Exercise: Give the data again exactly, without its images.
"""
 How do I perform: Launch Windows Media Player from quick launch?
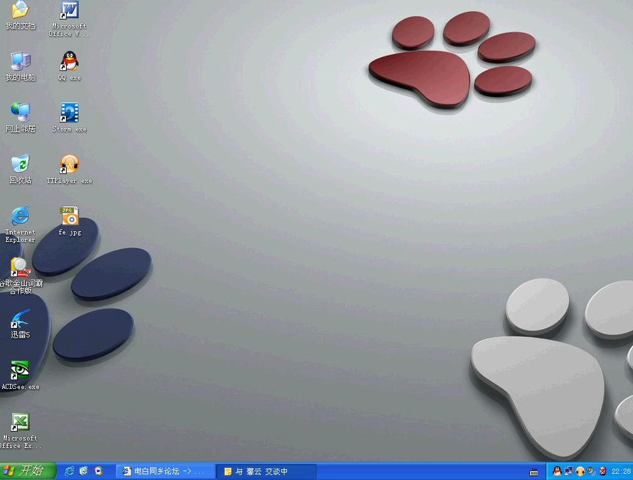pos(99,471)
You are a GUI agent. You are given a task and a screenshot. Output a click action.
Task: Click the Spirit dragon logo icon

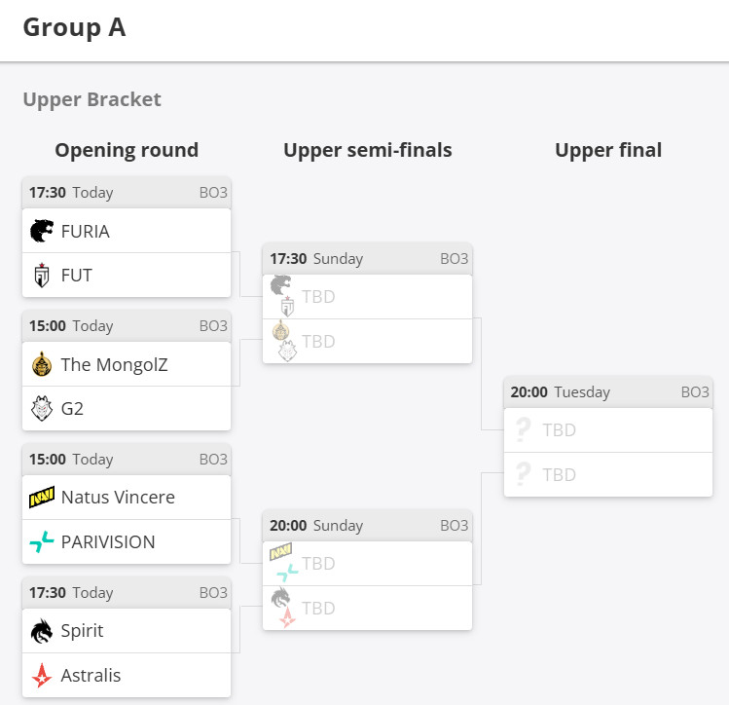[42, 631]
"""
Response area:
 How do I perform: Launch Windows Media Player from quick launch?
pos(99,471)
You are a GUI agent. You are given a task and a screenshot. Output a click action.
Task: Click the Spirit dragon logo icon

[42, 631]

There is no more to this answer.